Uno strazio. Un dolore rimasto immutato. Sempre vivo. È quello dei familiari di Sissy Trovato Mazza, l’agente di Polizia penitenziaria trovata in fin di vita l’1 novembre 2016 a seguito di un colpo di pistola mentre era in servizio all’ospedale di Venezia e morta pochi giorni fa dopo oltre due anni di agonia. Pochi mesi prima della tragedia la redazione de Le Iene era stata a casa di Sissy, nella sua Taurianova (QUI la puntata), dove la giovane era tornata lo scorso luglio assistita dall’amore dei suoi familiari che fin dal primo giorno si sono battuti per ottenere verità e giustizia. Sì, perché loro all’ipotesi del suicidio non hanno mai creduto. Sissy non aveva alcun motivo per togliersi la vita.
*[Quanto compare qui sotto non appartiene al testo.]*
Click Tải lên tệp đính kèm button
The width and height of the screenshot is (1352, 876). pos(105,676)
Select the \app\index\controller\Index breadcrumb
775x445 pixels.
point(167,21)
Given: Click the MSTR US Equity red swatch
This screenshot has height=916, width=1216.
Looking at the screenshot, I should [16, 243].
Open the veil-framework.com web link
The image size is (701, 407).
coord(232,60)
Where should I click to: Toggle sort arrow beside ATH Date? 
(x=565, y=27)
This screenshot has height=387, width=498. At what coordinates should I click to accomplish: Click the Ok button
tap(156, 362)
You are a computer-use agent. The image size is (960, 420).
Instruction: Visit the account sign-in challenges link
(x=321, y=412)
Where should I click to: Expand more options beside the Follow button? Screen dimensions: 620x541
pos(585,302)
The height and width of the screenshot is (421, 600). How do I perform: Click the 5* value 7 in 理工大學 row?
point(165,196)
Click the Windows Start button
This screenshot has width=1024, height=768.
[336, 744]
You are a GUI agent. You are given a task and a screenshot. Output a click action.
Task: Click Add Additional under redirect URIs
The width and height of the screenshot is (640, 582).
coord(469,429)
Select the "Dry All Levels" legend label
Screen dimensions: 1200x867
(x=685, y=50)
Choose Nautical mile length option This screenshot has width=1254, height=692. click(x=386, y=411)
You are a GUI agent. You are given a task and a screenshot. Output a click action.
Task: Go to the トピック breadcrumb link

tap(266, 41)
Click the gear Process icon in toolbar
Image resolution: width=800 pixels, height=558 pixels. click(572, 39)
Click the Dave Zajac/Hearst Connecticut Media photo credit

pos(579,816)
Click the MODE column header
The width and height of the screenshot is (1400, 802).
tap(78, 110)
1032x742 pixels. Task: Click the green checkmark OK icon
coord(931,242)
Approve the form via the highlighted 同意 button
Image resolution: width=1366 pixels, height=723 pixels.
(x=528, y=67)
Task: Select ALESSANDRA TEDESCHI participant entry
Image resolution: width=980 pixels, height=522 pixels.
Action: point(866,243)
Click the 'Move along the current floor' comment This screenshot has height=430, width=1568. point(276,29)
«Quanto mi manca», afferma ai microfoni de Le Iene il padre intervistato da Nina Palmieri. «Dicevano che Sissy si era suicidata», racconta ancora papà Salvatore mentre la madre non vuole neppure sentire pronunciare quella parola.

«Da qualche tempo Sissy aveva scoperto delle cose strane» - racconta il padre. L’agente lavorava da sette anni nel carcere femminile della Giudecca di Venezia. Durante l’estate 2016 Sissy aveva segnalato ai suoi superiori fatti gravi: avrebbe dichiarato che all’interno del carcere arrivava droga dalla lavanderia. «Aveva anche visto effusioni sessuali fra una sua collega e una detenuta». Ma queste segnalazioni portarono paradossalmente a dei richiami disciplinari nei suoi confronti.

 

A maggio 2018 la procura ha chiesto l’archiviazione del caso come tentato suicidio. Ma la famiglia si è opposta. Verrà ascoltata. L’inchiesta viene riaperta e il gip di Venezia dispone nuove indagini. Risposte si attendono entro marzo.